Over the years the engine has been used by both in-house developers, consultants but it is also used in commercial products and in Microsoft owned offerings (https://lookbook.microsoft.com).

A bit of the future

We are changing the direction of the engine a bit. You’ll for sure noticed that Microsoft released Site Scripts and Site Designs as part of SharePoint Online. And they work great for what they can do. But there are a few downsides in using Site Designs:

  1. You cannot provision tenant wide artifacts. Site Designs and Site Scripts, the names give it away, work on -site- level.
  2. Not all the artifacts that you would want to provision, like complex modern pages for instance, are being supported by Site Designs.
  3. Site Scripts are ‘fixed in place’. The means that a site design cannot adapt itself to a situation based on variables, unlike the PnP Provisioning Engine.

But, having set that, there is a benefit of Site Designs: they run on the server. You do not need your own ’engine’ or PowerShell session to run them. Site Designs are growing in functionality, and while not yet at the level of the PnP Provisioning Engine, if a site design solves your needs, then you should absolutely use them.

We are slowly changing the focus of the PnP Provisioning Engine from purely sites to the tenant. There are many ways to provision certain artifacts to Microsoft 365: Teams have their own JSON based templates, Azure has their own Azure Resource Management Templates. SharePoint has the Site Script Templates.
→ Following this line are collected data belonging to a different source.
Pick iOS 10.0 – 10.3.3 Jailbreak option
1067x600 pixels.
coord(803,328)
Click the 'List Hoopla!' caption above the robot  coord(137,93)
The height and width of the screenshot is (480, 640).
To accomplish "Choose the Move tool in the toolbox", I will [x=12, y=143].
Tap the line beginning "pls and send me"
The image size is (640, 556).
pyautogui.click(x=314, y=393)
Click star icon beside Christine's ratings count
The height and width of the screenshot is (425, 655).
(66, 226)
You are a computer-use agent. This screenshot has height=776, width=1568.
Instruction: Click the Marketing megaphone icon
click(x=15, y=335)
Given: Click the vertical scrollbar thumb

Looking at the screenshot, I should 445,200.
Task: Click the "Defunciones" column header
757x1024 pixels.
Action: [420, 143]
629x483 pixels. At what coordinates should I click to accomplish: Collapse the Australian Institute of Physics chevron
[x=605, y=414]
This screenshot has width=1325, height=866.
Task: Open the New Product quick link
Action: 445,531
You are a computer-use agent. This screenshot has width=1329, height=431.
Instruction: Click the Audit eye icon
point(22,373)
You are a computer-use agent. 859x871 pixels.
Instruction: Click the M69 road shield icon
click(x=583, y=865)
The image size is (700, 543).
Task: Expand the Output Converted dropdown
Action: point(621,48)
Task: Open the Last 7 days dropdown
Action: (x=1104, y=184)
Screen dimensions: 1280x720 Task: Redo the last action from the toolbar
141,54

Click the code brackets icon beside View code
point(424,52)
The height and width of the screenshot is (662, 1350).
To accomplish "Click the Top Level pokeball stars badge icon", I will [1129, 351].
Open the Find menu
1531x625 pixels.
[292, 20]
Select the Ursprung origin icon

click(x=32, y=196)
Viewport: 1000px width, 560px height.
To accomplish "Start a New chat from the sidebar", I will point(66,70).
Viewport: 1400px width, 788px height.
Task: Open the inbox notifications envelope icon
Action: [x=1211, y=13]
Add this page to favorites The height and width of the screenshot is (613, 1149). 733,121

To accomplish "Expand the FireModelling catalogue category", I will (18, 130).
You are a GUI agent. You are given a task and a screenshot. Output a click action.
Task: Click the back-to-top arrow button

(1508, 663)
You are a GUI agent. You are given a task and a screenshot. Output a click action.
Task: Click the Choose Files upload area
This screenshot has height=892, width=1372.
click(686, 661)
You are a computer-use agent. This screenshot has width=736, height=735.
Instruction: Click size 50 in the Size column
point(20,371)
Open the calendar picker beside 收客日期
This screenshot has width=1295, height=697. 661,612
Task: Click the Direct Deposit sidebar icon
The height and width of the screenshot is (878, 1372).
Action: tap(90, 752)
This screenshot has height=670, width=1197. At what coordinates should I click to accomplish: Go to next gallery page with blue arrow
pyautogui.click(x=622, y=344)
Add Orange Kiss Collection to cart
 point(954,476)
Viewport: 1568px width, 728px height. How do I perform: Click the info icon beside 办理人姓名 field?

Wouldn’t it be nice if we could provision an Azure artifact, a SharePoint site, and a Teams team using one templating technology? That’s where the PnP Provisioning Engine comes in.

.NET Core / .NET Standard

We are expanding the reach of the PnP Provisioning Engine, and we are moving the engine to somewhat more modern technology:

  • We will introduce a JSON based template format
  • The engine will be rewritten in .NET Standard, which makes the engine available in PnP PowerShell for PowerShell Core (hhttps://github.com/PowerShell/PowerShell)
  • You will be able to run the engine in Azure Functions V2

Notice that this is quite some work (we’re going to do some heavy refactoring behind the scenes to make it faster, even more stable, and in general even better). We are however depending on some releases from Microsoft to happen: CSOM for .NET Standard. As much of the code in the PnP Provisioning Engine is based upon .NET Framework CSOM, we will have to rewrite that for CSOM for .NET Standard. However, a big part of our work will also be that we will focus on the Microsoft Graph APIs first. We will provision, where possible, artifacts through the Graph. If needed we will fall back to other APIs though.

But when?

When this will be available: we don’t know right now, we are still planning. Soon we hope! Who knows, maybe we have something to show you during the SharePoint Conference 2020 in Las Vegas!